To do ->
1. Do the following statements agree with the Milton passage? For each, answer yes or no and quote the words of the passage that decide it. (a) Milton opposed censorship before publication. (b) Milton's collected Poems appeared in 1649. (c) As secretary for foreign tongues, Milton's chief duty was to put state letters into French.
2. List every work in the Milton passage whose publication year or years are given in parentheses after its title, with those years.
3. Please pick up the Milton passage after its last sentence and carry it forward.

In 1644 Milton's "Of Education" dealt with another kind of
domestic freedom, how to develop in schoolboys discipline,
reasonableness, broad culture, all-round ability, and
independence of judgment. The same year saw Areopagitica, his
defense of man's right to free speech and discussion as the best
means of advancing truth. To this end he opposed prepublication
censorship though admitting that if a book or those responsible
for it broke clear and reasonable laws against libel,
pornography, blasphemy, or sedition, the work could be repressed
or those responsible for it could be fairly tried and punished
if found guilty. Milton advocated neither licentiousness or
avoidable interference with individuals but, rather, responsible
freedom under just laws and magistrates.
The divorce tracts made Milton undeservedly notorious as a
fanatic libertine advocate of free love. Readers of his
collected Poems (1645) were therefore probably surprised to find
the charming seriousness of an author who, had he died then,
might have been ranked with George Herbert and Robert Herrick as
an Anglican poet. The volume contained not only the poems
mentioned above but also exquisite lyrics such as "On a May
Morning" and "At a Solemn Musick." Milton also put new life into
the sonnet genre, investing it with wider subject matter.
As the civil war drew to a close, Milton turned from defending
the liberty of religion, marriage, and publication to condemning
royal tyranny. The Tenure of Kings and Magistrates (1649) argued
that men have a natural right to freedom and that contracts they
make with rulers are voluntary and terminable. Soon after its
publication he began a decade as the revolutionary government's
secretary for foreign tongues: his chief duty was to put state
letters into choice Latin. His next pamphlet, Eikonoklastes
(1649), answered "The King's Book," a self-justification
attributed to Charles I. This was followed by two Defenses of
the English People (1651, 1654) to explain why they revolted and
a Defense of Himself (1655) against various attackers. These
works were in Latin: Milton was the revolution's chief
international propagandist.

Data shown ->

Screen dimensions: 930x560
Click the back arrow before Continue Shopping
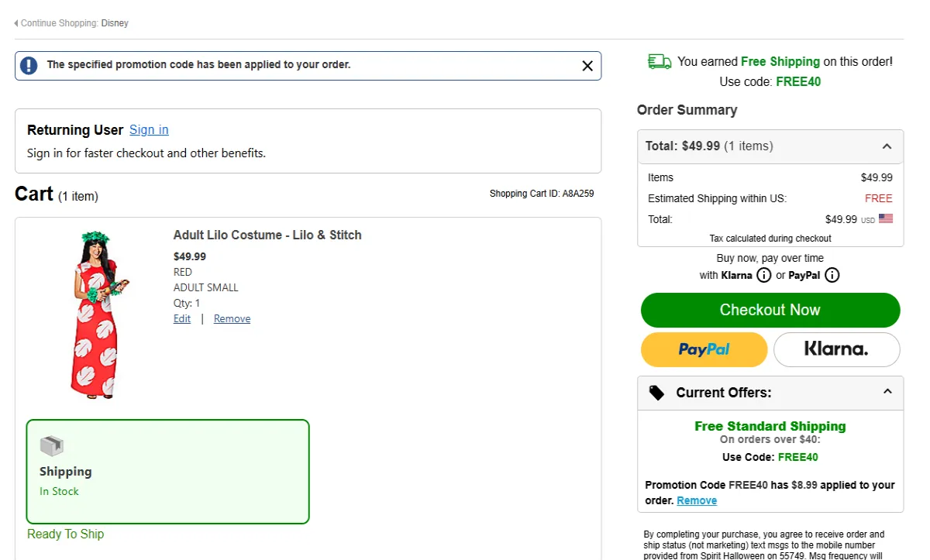coord(15,22)
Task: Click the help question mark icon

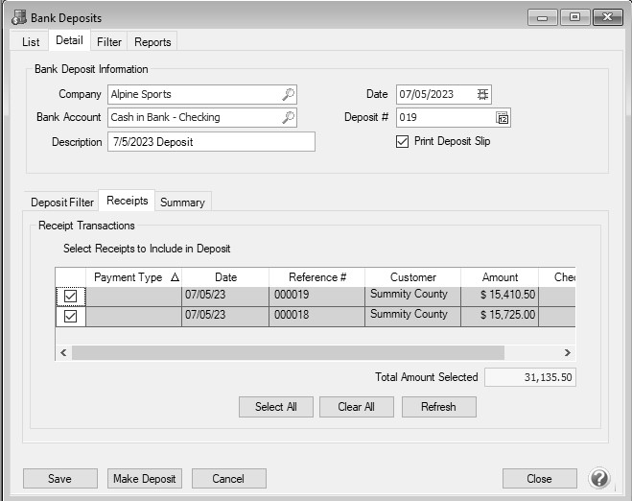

The answers ->
1.
(a) Yes: "he opposed prepublication censorship"
(b) No: "collected Poems (1645)"
(c) No: "his chief duty was to put state letters into choice Latin"

2.
Poems (1645)
The Tenure of Kings and Magistrates (1649)
Eikonoklastes (1649)
Defenses of the English People (1651, 1654)
Defense of Himself (1655)

3.
For some years Milton had been losing his eyesight, and by early
1652 he was totally blind. Reflecting that this could prevent
the use of his talent in God's service, he composed the sonnet
"When I consider how my light is spent" with its famous
conclusion, "They also serve who only stand and wait."
In 1656, four years after his first wife's death, Milton married
Kathrine Woodcock. Two years later she died as a result of
childbirth, and he tenderly memorialized her in a sonnet, "To my
late departed Saint."
Despite adversities Milton heroically persisted. During the
crisis preceding restoration of the monarchy he dictated several
tracts. In A Treatise of Civil Power (1659) he again urged
toleration and separation of Church and state. Ready and Easy
Way (1660) argued for preservation of a republic.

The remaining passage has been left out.